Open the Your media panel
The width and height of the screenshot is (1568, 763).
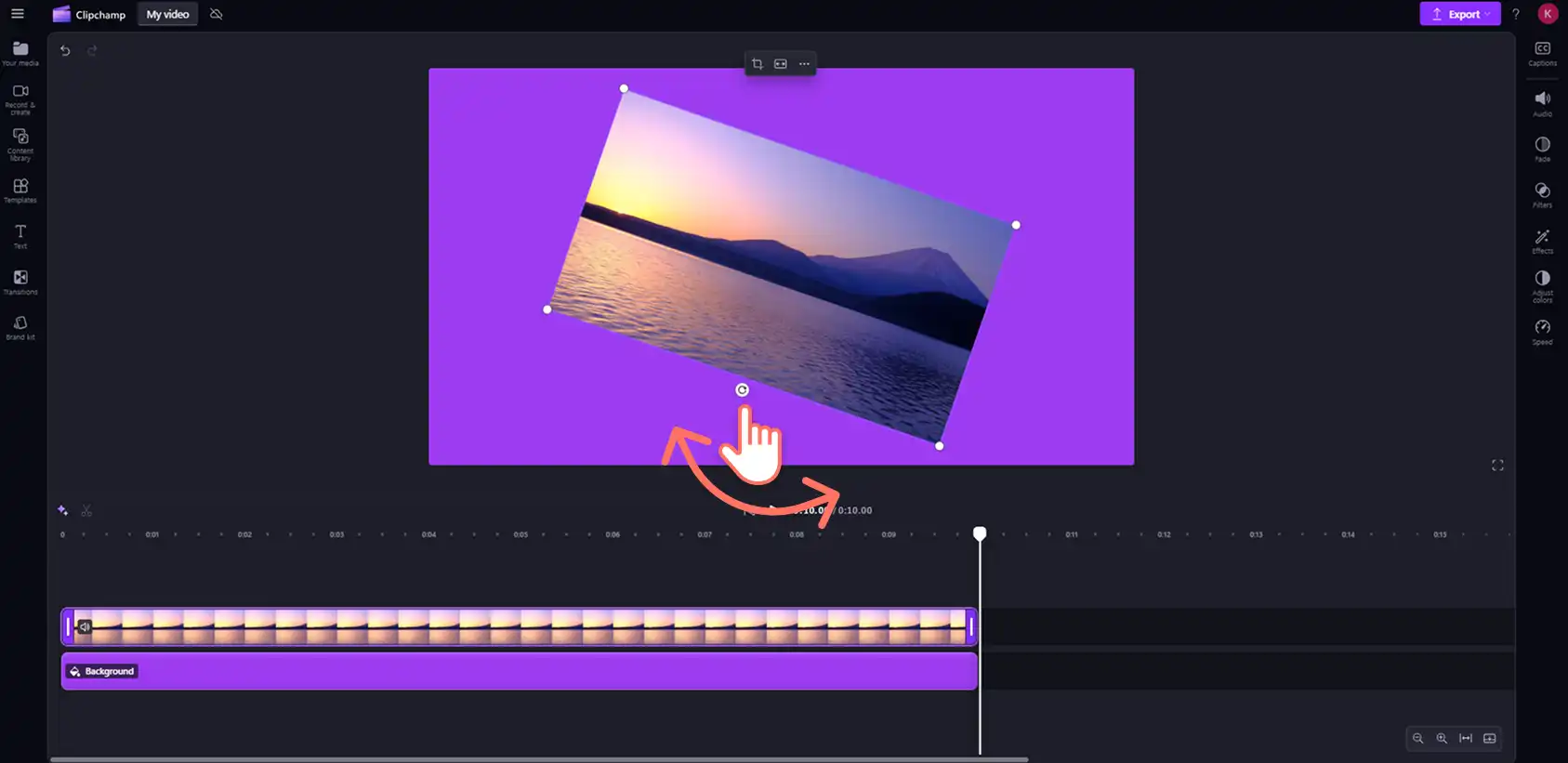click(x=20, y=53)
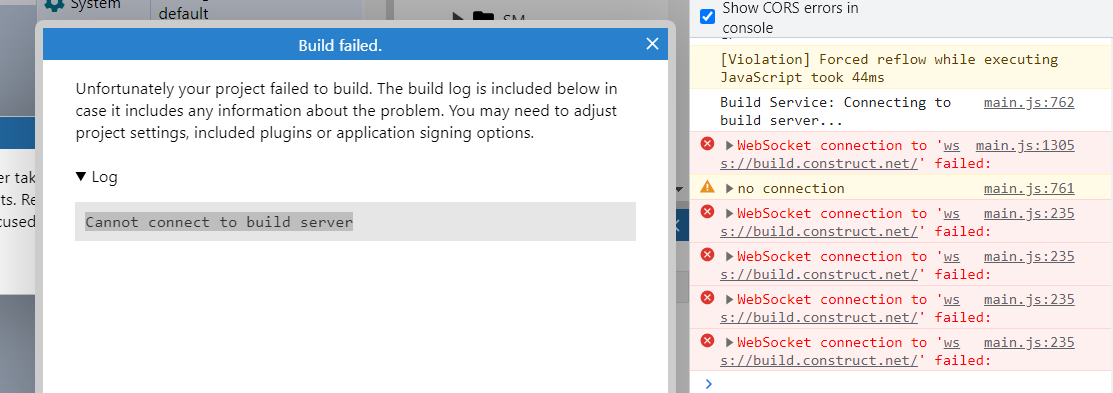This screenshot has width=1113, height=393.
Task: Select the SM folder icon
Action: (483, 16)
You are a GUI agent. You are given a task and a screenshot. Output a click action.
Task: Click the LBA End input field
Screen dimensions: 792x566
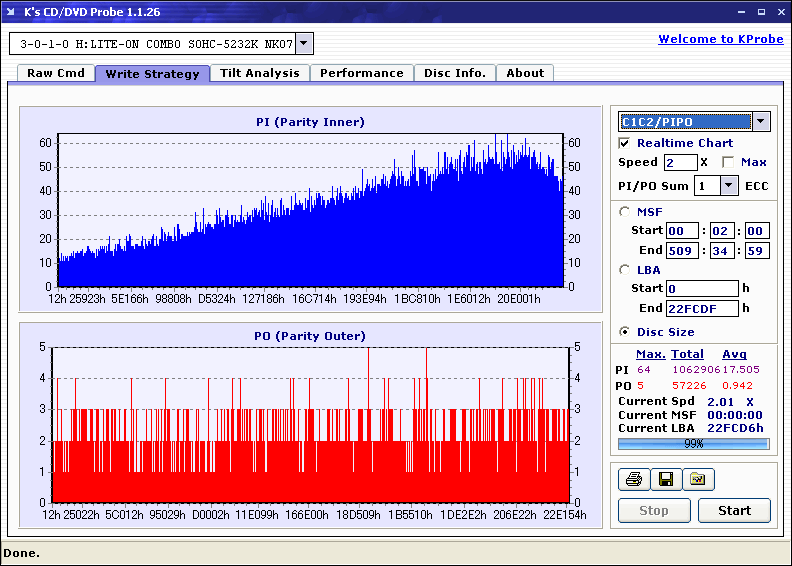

▶ **ACTIVITY**: Write out exactly, and nothing more than, the lines of the entries above from the line containing "You are a GUI" through the final line; omit any pictures.

▶ **WRITTEN SOLUTION**:
You are a GUI agent. You are given a task and a screenshot. Output a click action.
Task: Click the LBA End input field
Screen dimensions: 792x566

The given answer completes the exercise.